■ YOUR INSTRUCTIONS
Output the entries below exactly, from the first line to the line holding "Given: Select the", both included.

####################

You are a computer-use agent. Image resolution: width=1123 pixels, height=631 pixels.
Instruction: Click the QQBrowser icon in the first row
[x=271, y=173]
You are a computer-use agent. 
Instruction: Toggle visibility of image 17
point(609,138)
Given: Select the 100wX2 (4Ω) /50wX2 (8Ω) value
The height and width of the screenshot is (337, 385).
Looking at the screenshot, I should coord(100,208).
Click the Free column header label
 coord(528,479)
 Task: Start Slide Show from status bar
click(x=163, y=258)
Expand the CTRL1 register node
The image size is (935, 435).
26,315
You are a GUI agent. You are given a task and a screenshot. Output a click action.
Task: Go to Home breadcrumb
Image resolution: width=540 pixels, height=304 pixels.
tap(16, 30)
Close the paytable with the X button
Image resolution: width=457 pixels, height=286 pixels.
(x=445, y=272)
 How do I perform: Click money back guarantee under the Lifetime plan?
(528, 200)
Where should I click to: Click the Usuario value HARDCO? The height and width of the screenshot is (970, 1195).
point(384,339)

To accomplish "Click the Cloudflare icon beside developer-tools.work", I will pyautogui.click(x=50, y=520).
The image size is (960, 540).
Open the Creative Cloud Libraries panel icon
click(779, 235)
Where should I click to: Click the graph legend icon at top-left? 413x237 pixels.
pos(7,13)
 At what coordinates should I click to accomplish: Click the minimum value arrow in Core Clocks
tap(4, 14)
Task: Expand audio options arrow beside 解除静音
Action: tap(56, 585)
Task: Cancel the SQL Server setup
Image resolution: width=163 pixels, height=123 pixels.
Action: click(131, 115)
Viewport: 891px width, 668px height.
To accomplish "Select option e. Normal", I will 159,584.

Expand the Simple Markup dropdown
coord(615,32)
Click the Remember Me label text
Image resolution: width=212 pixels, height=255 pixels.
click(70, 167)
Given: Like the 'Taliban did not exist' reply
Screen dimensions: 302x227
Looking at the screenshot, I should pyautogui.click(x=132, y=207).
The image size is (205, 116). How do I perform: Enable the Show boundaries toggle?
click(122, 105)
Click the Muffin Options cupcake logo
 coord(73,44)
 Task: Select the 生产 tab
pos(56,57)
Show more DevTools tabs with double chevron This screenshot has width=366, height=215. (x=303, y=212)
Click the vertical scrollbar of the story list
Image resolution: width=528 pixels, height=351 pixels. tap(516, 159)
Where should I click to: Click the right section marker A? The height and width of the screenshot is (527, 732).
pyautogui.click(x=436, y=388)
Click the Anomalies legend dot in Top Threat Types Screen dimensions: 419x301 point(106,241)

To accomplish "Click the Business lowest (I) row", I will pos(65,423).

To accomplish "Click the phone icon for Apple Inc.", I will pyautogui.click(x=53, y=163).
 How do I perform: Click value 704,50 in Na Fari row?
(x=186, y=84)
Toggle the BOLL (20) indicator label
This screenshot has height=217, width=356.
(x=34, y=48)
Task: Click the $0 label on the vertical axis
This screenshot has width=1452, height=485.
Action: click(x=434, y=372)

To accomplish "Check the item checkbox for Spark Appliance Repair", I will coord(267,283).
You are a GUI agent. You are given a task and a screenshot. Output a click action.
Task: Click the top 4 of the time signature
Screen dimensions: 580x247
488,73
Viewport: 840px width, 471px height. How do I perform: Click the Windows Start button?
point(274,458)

####################

■ RESPONSE AREA
You are a computer-use agent. Image resolution: width=1123 pixels, height=631 pixels.
Instruction: Click the QQBrowser icon in the first row
[x=271, y=173]
You are a computer-use agent. 
Instruction: Toggle visibility of image 17
point(609,138)
Given: Select the 100wX2 (4Ω) /50wX2 (8Ω) value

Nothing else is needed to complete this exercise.